More journaling. Still feeling quite under the weather and I’m afraid it is affecting my mental health as well. Having some low moments. Still somewhat preoccupied with the what ifs of my H’s and my inevitable discussion around custody and finances. A cheeseless tunnel, I know. Still...it is weighing on my mind. And it feels like the end of my marriage is coming towards me at a very fast pace. I want so much to be detached... well and truly detached. But it seems like there is no short cut. No quick way to get there. It is a kind of marathon in itself. Strong moments...followed by weak...followed by strong...etc... I am getting to the place of acceptance but it is not yet accompanied by detachment. I know that will come...in time.

To that end... I have written a list of goals for myself. Things I would like to accomplish as soon as I am feeling physically up to it. Hoping to be able to go and get my guitar tomorrow. My H is supposed to help me pick one out but I’m not sure I am going to wait for him. Also doing some Christmas decorating. Kids are looking forward to it. I am going to make it fun.

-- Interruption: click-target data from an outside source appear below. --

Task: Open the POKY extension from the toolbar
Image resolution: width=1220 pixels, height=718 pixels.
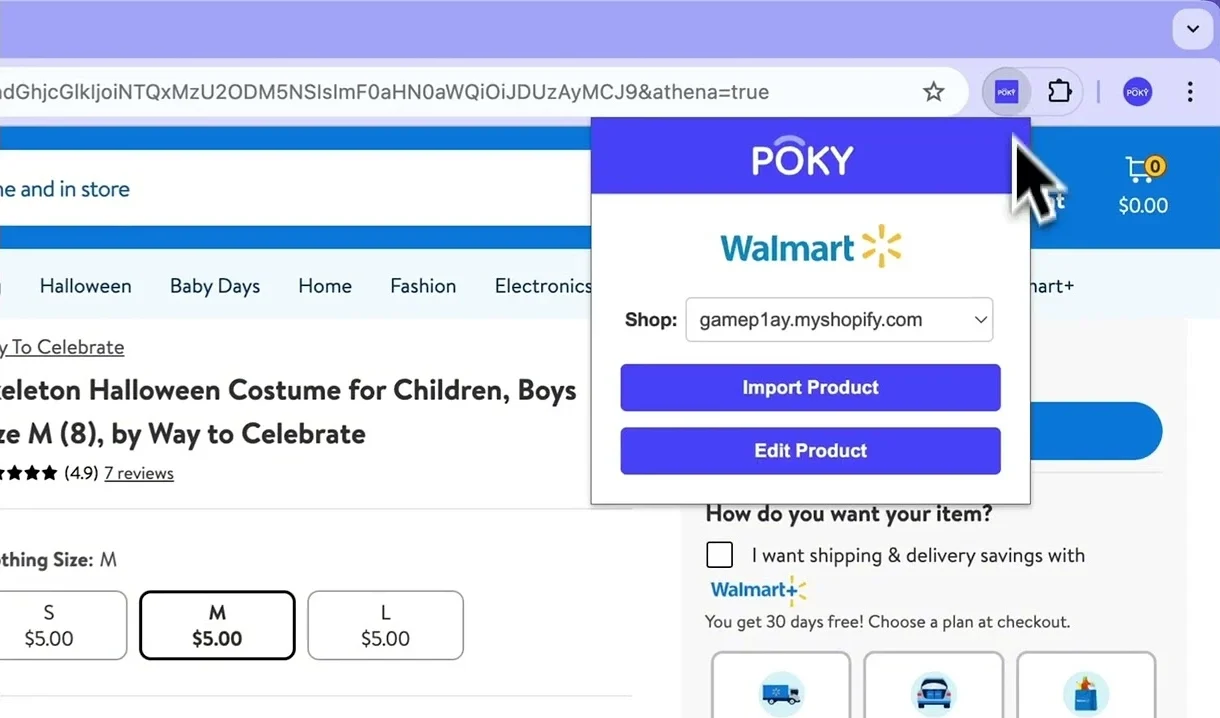Action: pos(1006,91)
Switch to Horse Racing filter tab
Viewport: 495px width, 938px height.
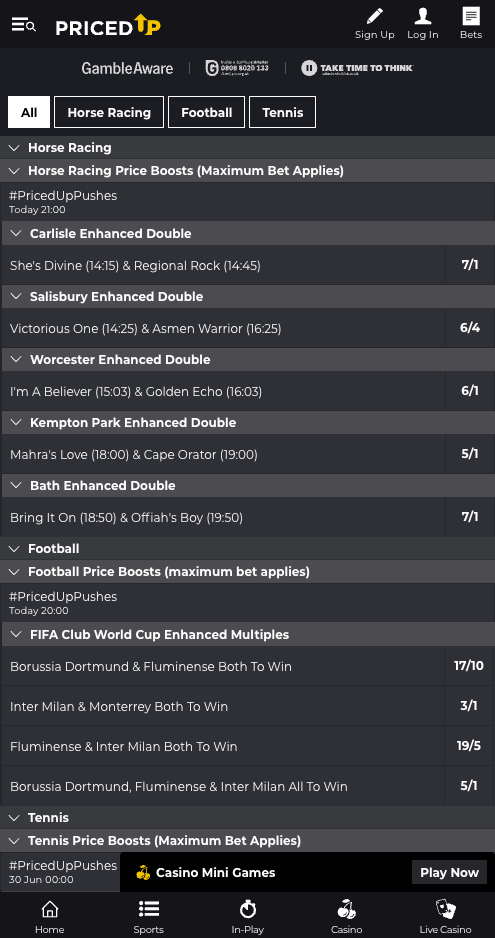109,112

I texted a bit with my ex-husband (#1) today. Before anyone tells me that’s a bad idea, my XH and I split 18 years ago. It was amicable, we had nothing to divide and no kids, we have always remained friends and he and my H have a casual email friendship based on a common interest (music). My XH, who is 9 years older than my H, also went through very similar things that my H is going through (minus the pathological lying) and has some insight. He also lives quite far away so is detached from the sitch and he knows me very well so can give me some good feedback. There is zero attraction between us anymore... just a very good honest friendship that both of us value. It would be my greatest hope that my H and I could have that kind of relationship in the future but I’m not sure my H could get there with me and not be constantly reminded of his guilt so it is unlikely. But... you never know what the future holds, I suppose.